Variation and Imprecision of Clerkship Grading in U.S. Medical Schools

Abstract
Purpose Despite standardized curricula and mandated accreditation, concern exists regarding the variability and imprecision of medical student evaluation. The authors set out to perform a complete review of clerkship evaluation in U.S. medical schools. Method Clerkship evaluation data were obtained from all Association of American Medical Colleges–affiliated medical schools reporting enrollment during 2009–2010. Deidentified reports were analyzed to define the grading system and the percentage of each class within each grading tier. Inter- and intraschool grading variation was assessed in part by comparing the proportion of students receiving the top grade. Results Data were analyzed from 119 of 123 accredited medical schools. Dramatic variation was detected. Specifically, the authors documented eight different grading systems using 27 unique sets of descriptive terminology. Imprecision of grading was apparent. Institutions frequently used the same wording (e.g., “honors”) to imply different meanings.

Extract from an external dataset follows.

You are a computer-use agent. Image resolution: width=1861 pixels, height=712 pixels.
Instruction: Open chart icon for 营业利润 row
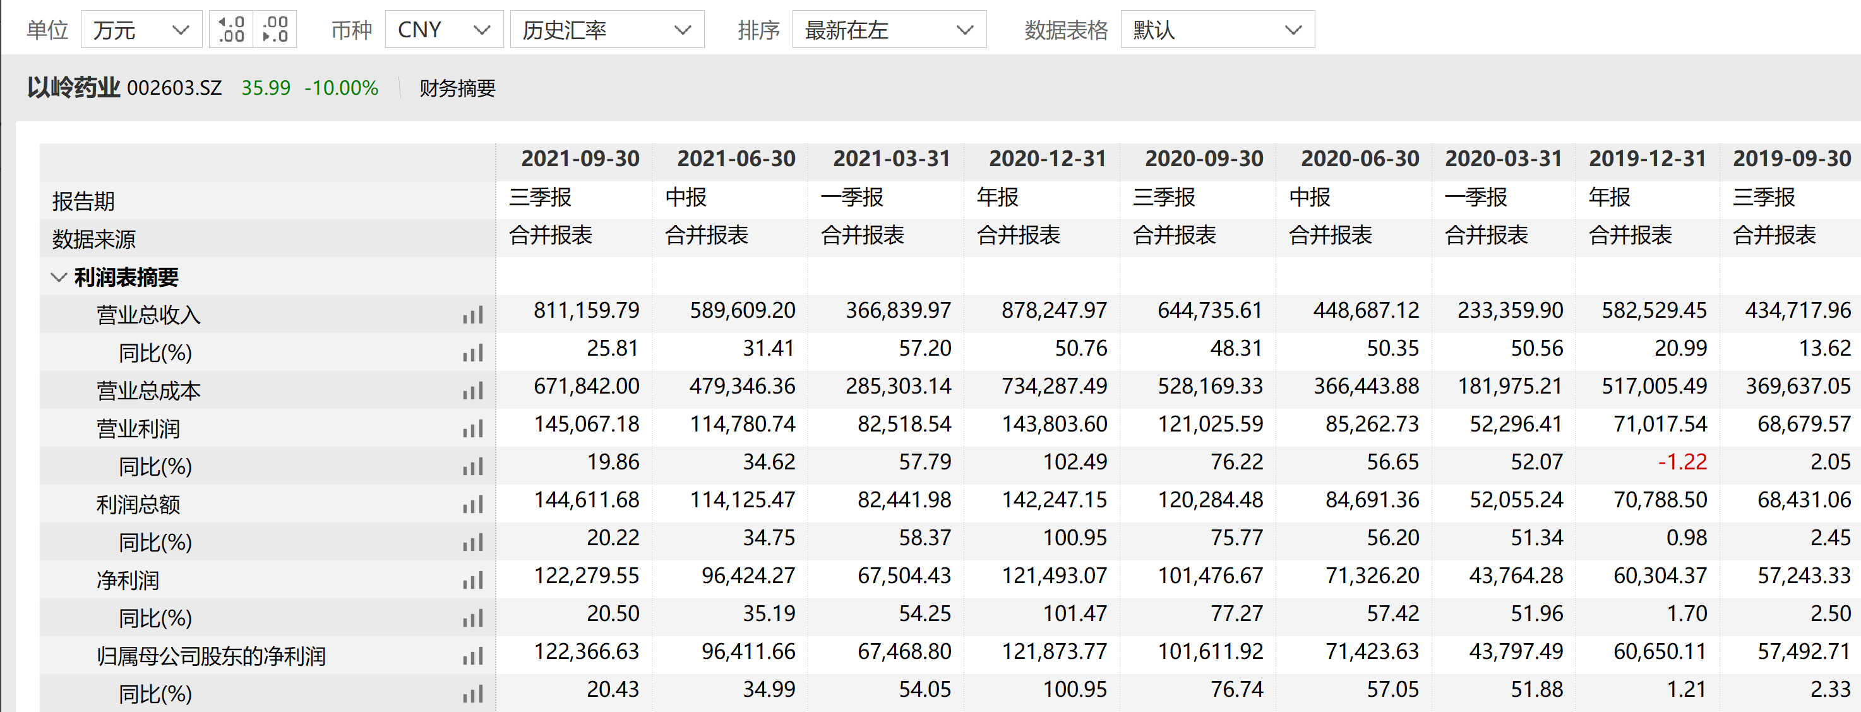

The percentage of students awarded the top grade in any clerkship exhibited extreme variability (range 2%–93%) from school to school, as well as from clerkship to clerkship within the same school (range 18%–81%). Ninety-seven percent of all U.S. clerkship students were awarded one of the top three grades regardless of the number of grading tiers. Nationally, less than 1% of students failed any required clerkship. Conclusions There exists great heterogeneity of grading systems and imprecision of grade meaning throughout the U.S. medical education system. Systematic changes seeking to increase consistency, transparency, and reliability of grade meaning are needed to improve the student evaluation process at the national level.